An improved protocol for optical projection tomography imaging reveals lobular heterogeneities in pancreatic islet and β-cell mass distribution

Abstract

Optical projection tomography (OPT) imaging is a powerful tool for three-dimensional imaging of gene and protein distribution patterns in biomedical specimens. We have previously demonstrated the possibility, by this technique, to extract information of the spatial and quantitative distribution of the islets of Langerhans in the intact mouse pancreas. In order to further increase the sensitivity of OPT imaging for this type of assessment, we have developed a protocol implementing a computational statistical approach: contrast limited adaptive histogram equalization (CLAHE).

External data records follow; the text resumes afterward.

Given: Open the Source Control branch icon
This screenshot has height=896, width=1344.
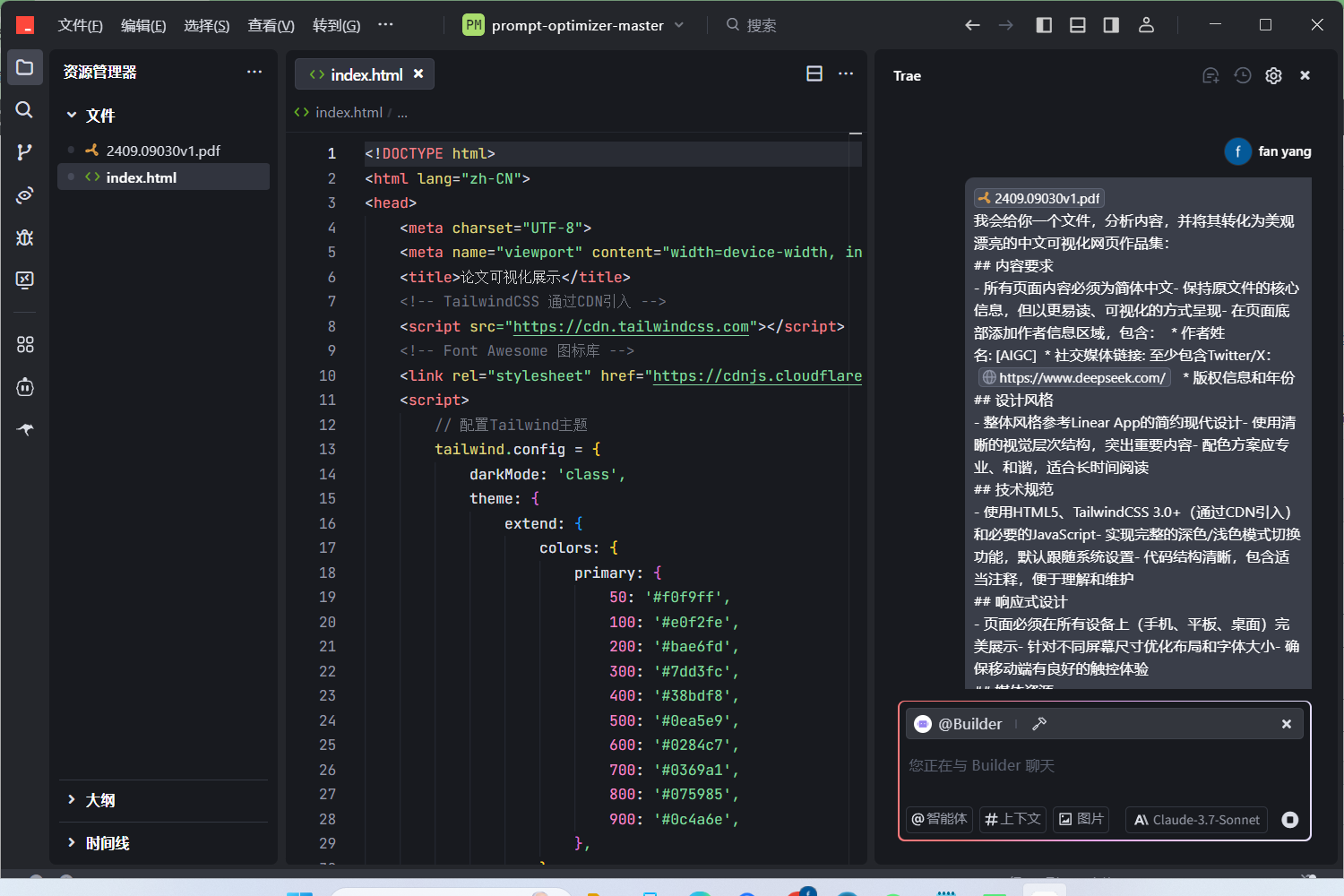Looking at the screenshot, I should (24, 152).
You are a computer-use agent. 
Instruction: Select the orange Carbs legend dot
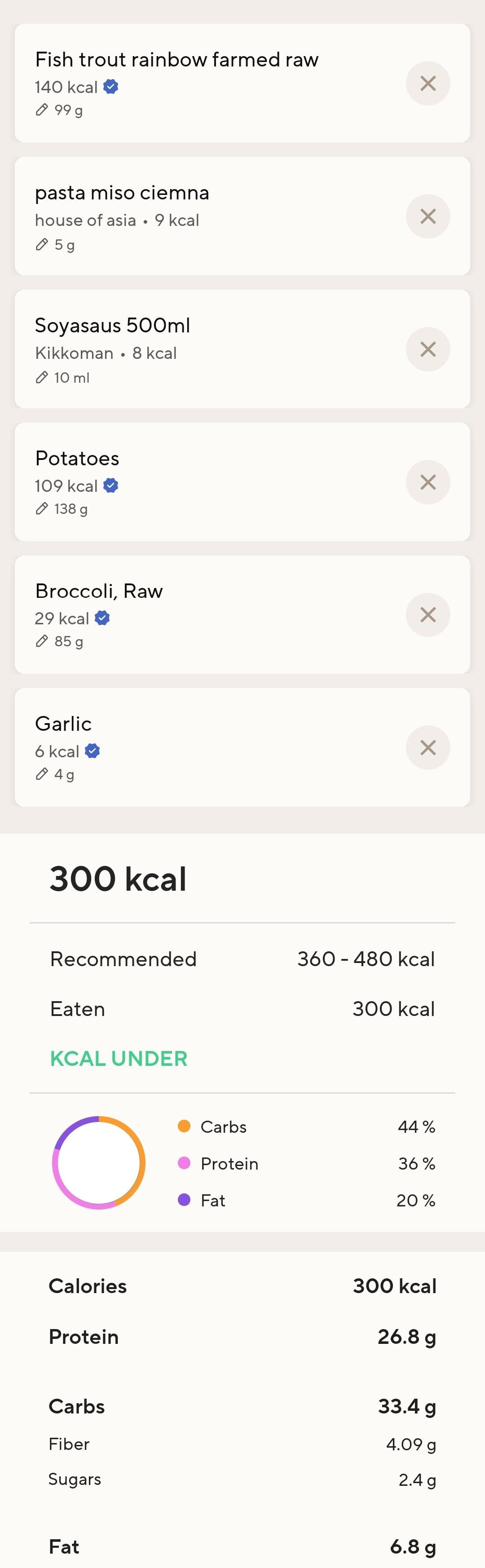[x=184, y=1126]
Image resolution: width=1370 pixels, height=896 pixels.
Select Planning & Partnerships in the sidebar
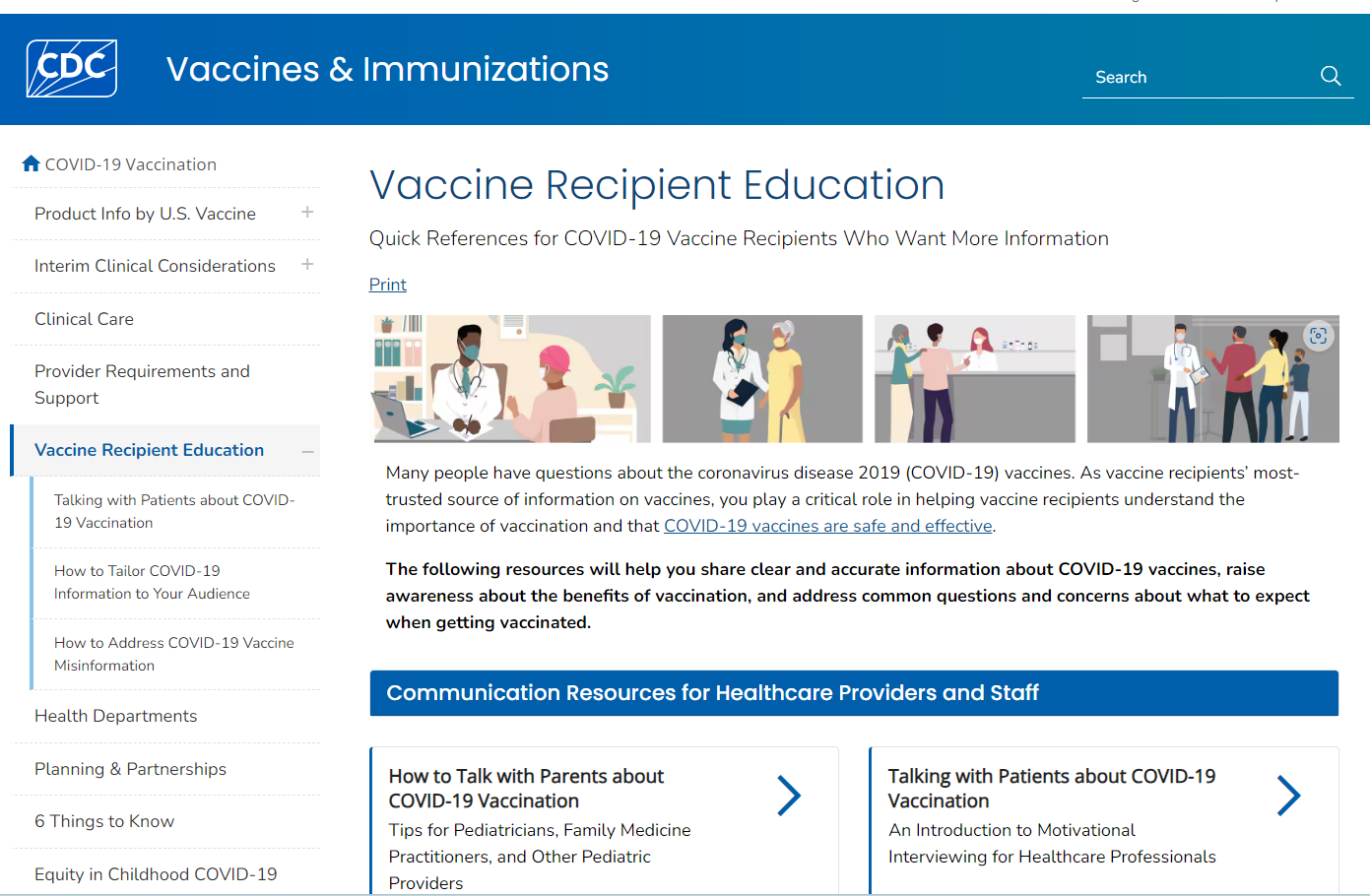(129, 768)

We demonstrate that this protocol significantly increases the sensitivity of OPT imaging for islet detection, helps preserve islet morphology and diminish subjectivity in thresholding for tomographic reconstruction. When applied to studies of the pancreas from healthy C57BL/6 mice, our data reveal that, at least in this strain, the pancreas harbors substantially more islets than has previously been reported. Further, we provide evidence that the gastric, duodenal and splenic lobes of the pancreas display dramatic differences in total and relative islet and β-cell mass distribution. This includes a 75% higher islet density in the gastric lobe as compared to the splenic lobe and a higher relative volume of insulin producing cells in the duodenal lobe as compared to the other lobes. Altogether, our data show that CLAHE substantially improves OPT based assessments of the islets of Langerhans and that lobular origin must be taken into careful consideration in quantitative and spatial assessments of the pancreas.

Figure 1

CLAHE facilitates OPT-based assessments of islets and BCM. (A–H) Illustration of the effect of CLAHE (E–H) as compared to non-normalized tomographic projection data (A–D). (A and B) Original projection image. (E and F) Images showing effect of CLAHE when applied to (A). (C and G) Intensity histograms of the patches shown in (B and F) respectively. (D and H) Segmentation of the patches shown in (B and F) respectively. Scale bar in (E) is 2 mm in (A and E). Scale bar in (F) is 1 mm in (B and F).

Figure 2

Adaptive contrast normalization facilitates detection of islets by OPT imaging. (A–J) OPT images of splenic pancreas from eight-week C57Bl/6 mice labelled for insulin showing non-normalized images (A–C) and CLAHE processed images (E–G) of OPT projection data (A and E), resultant volume-renderings (B and F) and iso-surface reconstructions (C and G). (D) Overlay of the non-normalized data in ((C), pseudo colored green) and the CLAHE processed data ((G), pseudo colored red). CLAHE processing enables detection of a larger number of insulin labelled islets (red only). (H) high magnification image corresponding to inset in (D). (I and J) Representative high magnification iso-surface reconstructions (of high intensity islets) illustrating the effect on islet morphology with non-normalized (I, green) versus CLAHE processed data (J, red). Scale bar in (D) is 1,000 µm in (A–G). Scale bar in (H) is 500 µm. Scale bar in (I) is 500 µm in (I and J).

Figure 3

The lobular compartments of the pancreas display significant differences in relative β-cell mass and islet densities. (A) Photomicrograph of a gut segment including the stomach, duodenum, spleen and pancreas from a C57Bl/6 mouse at eight weeks. For comparative OPT assessments, the lobular compartments were separated based on morphologic features and the relationship to embryological origin (indicated by broken lines). (B–D) Representative iso-surface reconstructions of the islet β-cell volumes in the splenic (B, red), gastric (C, yellow) and duodenal (D, green) lobes of the pancreas from C57Bl/6 mice at eight weeks. In (B–D) the exocrine parenchyma (grey) is reconstructed based on the signal from endogenous tissue autofluorescence. (E) Graph showing the total lobular distribution of pancreatic tissue, insulin⁺ islets and β-cell volumes. (F) Graph showing the lobular distribution of insulin⁺ islets/mm³ of pancreatic tissue. (G) Graph showing lobular β-cell volume/total lobe volume. In (E–G), n = 5, values are given ±SEM. Significance levels indicated correspond to **p < 0.01, ***p < 0.001. CLAHE processing was implemented for all display items in (B–G). Scale bar in (A) is 2 mm. Scale bar in (D) is 1 mm in (B–D). Abbreviations: GL, gastric lobe; DL, duodenal lobe; SL, splenic lobe; St, stomach; Spl, spleen; Duo, duodenum.